*WORK TO BE COMPLETED*.
Could you copy every line from the material below in which "computer" appears?

*DATA SHOWN*.
══════════════════════════════

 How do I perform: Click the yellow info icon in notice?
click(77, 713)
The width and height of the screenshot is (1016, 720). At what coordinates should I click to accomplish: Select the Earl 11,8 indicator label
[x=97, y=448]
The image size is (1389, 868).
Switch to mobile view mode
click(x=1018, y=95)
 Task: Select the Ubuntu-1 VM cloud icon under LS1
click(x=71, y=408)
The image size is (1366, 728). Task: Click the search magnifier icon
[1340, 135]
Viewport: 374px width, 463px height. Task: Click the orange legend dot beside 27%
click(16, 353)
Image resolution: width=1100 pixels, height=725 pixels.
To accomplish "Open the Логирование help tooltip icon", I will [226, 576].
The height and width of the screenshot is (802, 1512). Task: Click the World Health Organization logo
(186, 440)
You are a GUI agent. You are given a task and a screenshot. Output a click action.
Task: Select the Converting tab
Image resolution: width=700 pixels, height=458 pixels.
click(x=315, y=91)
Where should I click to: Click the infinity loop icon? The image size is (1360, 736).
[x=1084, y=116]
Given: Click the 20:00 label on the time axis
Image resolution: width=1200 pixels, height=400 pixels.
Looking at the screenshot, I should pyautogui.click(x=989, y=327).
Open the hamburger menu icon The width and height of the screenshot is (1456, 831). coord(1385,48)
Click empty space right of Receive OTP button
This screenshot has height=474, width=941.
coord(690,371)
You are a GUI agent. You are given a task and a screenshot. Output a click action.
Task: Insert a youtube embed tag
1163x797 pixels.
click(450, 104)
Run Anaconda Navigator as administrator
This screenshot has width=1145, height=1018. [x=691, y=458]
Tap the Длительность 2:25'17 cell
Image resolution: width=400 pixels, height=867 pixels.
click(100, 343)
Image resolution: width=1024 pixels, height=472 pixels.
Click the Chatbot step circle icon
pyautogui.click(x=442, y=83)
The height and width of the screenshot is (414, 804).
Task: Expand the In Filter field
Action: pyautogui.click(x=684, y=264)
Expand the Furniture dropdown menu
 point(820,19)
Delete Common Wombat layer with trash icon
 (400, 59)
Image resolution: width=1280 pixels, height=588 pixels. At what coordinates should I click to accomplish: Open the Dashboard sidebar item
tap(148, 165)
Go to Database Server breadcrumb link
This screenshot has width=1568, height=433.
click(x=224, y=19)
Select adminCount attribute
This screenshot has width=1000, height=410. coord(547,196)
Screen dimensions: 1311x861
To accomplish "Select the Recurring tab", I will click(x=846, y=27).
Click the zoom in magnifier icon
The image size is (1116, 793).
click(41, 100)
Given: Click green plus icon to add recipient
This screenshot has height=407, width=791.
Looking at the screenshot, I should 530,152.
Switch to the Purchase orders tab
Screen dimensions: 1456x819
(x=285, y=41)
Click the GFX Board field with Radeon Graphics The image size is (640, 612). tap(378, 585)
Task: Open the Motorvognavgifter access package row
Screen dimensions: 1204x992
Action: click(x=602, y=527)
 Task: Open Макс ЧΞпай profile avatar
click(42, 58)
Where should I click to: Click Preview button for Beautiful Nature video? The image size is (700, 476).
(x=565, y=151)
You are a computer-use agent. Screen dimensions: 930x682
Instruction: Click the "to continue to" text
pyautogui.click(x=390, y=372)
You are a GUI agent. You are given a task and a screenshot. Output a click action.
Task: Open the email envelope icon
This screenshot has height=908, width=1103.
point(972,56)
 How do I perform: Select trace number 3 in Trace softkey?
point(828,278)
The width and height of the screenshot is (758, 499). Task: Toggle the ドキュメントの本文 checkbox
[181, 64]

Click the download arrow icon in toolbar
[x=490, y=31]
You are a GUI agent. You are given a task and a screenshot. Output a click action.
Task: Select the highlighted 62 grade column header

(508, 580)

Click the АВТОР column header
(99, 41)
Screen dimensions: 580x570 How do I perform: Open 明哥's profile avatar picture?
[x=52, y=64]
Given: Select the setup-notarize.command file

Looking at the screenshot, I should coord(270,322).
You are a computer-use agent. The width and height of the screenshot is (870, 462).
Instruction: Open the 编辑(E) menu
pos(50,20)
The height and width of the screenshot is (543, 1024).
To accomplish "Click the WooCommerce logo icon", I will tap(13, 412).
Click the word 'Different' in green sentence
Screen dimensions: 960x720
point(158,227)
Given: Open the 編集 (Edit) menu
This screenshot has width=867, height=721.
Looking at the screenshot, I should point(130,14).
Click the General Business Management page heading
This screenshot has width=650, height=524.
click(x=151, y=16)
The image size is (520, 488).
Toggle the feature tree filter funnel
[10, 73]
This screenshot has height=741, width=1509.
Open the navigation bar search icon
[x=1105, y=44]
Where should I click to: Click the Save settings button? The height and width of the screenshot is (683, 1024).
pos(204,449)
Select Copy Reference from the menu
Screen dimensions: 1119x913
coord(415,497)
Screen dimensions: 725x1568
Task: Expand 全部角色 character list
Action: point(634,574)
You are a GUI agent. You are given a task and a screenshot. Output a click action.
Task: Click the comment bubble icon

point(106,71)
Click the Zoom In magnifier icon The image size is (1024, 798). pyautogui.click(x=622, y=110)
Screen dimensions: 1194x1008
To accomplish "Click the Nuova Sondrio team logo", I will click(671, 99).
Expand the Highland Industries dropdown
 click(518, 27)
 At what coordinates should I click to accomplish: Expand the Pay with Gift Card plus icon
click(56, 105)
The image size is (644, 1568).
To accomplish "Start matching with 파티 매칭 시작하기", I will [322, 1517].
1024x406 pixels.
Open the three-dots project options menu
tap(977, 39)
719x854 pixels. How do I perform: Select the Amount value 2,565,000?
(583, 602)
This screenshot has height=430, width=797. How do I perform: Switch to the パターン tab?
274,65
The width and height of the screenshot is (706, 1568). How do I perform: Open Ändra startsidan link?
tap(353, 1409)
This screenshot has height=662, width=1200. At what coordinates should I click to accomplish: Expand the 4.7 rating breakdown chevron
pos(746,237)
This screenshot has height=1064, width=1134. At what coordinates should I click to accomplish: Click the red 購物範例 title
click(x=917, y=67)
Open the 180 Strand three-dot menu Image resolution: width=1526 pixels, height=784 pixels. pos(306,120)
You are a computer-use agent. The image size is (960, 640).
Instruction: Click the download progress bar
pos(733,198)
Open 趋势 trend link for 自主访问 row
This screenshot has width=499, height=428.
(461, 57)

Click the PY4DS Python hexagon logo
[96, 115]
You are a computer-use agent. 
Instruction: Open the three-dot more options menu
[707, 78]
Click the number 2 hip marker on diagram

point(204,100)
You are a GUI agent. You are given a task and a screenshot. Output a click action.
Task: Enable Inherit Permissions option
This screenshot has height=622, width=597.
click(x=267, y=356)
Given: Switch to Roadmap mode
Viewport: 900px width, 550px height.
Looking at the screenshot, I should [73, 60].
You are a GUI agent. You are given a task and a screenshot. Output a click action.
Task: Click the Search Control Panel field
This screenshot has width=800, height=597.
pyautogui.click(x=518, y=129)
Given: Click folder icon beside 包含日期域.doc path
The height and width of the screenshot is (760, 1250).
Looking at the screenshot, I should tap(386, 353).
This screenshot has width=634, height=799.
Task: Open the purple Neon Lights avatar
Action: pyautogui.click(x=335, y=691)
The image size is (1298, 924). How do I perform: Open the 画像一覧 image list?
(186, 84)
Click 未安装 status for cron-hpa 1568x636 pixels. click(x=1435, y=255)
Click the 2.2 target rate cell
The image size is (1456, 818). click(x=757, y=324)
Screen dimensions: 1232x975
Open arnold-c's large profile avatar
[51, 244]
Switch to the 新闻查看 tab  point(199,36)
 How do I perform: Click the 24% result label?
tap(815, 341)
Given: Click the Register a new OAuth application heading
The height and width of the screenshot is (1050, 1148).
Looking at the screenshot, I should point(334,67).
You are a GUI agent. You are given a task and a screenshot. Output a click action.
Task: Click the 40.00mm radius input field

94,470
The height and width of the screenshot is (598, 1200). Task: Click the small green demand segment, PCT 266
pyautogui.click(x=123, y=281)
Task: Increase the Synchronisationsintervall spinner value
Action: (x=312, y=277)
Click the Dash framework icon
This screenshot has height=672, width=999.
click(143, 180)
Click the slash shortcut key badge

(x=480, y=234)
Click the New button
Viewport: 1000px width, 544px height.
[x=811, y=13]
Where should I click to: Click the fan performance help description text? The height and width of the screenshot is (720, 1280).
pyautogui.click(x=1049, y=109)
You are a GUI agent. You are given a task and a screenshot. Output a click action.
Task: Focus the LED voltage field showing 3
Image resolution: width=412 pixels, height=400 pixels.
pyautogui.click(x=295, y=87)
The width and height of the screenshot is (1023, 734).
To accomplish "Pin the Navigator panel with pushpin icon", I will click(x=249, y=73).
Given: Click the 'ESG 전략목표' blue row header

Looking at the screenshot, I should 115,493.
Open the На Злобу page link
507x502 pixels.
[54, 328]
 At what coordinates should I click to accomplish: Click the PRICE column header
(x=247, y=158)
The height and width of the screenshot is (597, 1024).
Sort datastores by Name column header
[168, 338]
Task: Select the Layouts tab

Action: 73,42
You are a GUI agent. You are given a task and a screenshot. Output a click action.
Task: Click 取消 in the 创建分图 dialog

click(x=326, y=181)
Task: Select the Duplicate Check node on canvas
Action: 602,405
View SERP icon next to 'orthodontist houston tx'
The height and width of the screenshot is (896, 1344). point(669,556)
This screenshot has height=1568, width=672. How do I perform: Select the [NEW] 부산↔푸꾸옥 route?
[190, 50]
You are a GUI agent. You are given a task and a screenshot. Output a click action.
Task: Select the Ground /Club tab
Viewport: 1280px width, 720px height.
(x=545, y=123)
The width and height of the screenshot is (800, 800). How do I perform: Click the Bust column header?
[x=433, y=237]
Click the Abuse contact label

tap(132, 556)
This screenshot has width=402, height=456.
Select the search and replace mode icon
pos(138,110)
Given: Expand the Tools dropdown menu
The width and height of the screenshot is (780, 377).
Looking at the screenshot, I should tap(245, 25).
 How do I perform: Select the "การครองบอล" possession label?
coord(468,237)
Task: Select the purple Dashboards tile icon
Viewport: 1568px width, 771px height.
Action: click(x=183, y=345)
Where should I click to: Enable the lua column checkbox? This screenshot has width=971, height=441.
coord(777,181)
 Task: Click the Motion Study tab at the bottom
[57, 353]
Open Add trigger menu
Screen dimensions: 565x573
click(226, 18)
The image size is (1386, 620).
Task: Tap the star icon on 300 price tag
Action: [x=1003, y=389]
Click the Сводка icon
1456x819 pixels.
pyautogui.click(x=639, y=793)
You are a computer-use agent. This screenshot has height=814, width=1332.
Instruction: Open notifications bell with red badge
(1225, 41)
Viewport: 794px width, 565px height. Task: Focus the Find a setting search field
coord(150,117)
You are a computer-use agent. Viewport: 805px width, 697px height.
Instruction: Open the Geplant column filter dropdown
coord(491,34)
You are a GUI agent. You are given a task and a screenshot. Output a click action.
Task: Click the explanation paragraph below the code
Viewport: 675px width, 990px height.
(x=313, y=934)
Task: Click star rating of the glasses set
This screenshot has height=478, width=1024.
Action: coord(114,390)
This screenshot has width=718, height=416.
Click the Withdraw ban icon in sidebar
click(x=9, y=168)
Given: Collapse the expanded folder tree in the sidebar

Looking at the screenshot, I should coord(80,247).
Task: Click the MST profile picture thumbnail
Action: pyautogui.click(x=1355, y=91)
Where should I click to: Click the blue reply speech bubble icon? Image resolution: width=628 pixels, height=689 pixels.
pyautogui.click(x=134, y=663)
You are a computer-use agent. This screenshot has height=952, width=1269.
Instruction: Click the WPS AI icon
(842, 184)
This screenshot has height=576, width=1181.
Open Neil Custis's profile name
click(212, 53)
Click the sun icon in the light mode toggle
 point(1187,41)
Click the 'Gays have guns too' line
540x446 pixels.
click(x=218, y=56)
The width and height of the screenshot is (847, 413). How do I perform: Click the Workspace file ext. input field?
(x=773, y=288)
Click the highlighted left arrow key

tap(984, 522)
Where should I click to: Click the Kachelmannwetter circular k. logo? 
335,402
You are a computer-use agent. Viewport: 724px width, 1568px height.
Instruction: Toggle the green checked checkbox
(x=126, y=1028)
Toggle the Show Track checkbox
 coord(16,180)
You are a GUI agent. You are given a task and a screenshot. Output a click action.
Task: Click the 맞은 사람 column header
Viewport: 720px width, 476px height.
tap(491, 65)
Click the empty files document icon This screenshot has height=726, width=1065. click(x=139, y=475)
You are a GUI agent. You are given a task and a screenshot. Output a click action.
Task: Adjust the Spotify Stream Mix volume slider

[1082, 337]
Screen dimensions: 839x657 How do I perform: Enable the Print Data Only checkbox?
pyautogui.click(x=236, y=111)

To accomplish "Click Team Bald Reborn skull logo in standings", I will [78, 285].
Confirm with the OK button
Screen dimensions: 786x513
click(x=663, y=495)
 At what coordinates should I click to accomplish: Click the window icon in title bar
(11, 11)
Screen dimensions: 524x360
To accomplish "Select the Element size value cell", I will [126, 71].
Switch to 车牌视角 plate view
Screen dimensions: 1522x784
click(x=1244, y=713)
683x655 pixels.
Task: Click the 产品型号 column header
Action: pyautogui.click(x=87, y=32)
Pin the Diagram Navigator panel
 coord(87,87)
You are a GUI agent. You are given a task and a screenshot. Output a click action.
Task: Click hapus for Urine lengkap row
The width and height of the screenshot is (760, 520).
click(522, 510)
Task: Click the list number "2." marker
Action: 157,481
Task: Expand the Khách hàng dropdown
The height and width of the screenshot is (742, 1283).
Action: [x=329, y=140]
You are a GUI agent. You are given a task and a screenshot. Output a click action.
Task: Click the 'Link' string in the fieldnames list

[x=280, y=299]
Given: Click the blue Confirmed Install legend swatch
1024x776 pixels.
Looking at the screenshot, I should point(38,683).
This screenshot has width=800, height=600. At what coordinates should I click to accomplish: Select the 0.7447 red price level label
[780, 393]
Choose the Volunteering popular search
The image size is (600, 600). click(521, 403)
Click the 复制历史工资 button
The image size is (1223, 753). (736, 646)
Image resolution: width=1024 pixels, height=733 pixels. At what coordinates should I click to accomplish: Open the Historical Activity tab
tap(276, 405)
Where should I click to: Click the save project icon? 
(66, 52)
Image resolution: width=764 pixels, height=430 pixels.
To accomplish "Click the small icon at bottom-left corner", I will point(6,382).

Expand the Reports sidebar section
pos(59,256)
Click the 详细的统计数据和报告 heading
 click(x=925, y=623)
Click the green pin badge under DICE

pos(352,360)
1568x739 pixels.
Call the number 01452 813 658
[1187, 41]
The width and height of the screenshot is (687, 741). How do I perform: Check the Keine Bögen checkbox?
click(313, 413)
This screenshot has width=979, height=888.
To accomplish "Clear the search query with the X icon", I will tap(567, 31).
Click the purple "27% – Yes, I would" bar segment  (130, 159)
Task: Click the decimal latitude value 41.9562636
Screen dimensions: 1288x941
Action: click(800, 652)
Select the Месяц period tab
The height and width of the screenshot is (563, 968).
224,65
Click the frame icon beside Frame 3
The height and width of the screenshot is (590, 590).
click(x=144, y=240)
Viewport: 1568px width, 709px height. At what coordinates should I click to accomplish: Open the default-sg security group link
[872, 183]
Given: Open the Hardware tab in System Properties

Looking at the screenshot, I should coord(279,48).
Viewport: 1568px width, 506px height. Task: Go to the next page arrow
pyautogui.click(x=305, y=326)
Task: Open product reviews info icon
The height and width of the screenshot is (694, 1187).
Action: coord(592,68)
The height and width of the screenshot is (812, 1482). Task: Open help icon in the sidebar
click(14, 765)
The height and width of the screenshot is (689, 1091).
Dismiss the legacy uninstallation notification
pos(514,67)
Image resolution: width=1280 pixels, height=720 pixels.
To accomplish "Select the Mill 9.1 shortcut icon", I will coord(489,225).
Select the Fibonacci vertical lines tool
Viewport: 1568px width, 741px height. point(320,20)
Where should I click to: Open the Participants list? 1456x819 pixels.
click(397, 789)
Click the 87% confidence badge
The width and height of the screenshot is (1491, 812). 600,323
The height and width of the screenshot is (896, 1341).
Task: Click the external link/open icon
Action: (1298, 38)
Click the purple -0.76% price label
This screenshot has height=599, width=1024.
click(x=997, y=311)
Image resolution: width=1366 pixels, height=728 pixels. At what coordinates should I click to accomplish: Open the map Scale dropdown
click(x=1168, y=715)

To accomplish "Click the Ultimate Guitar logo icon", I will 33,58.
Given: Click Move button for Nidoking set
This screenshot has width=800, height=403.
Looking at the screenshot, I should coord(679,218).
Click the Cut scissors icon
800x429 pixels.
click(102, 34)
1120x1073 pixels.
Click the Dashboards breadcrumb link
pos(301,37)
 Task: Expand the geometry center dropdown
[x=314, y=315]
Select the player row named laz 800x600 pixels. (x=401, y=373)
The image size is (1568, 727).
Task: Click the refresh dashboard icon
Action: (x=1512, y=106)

══════════════════════════════

*EXERCISE RESPONSE*.
You are a computer-use agent. Screen dimensions: 930x682
You are a computer-use agent. The width and height of the screenshot is (870, 462).
You are a computer-use agent. The image size is (960, 640).
You are a computer-use agent. 
You are a computer-use agent. This screenshot has height=814, width=1332.
You are a computer-use agent. Viewport: 805px width, 697px height.
You are a computer-use agent. This screenshot has height=952, width=1269.
You are a computer-use agent. Viewport: 724px width, 1568px height.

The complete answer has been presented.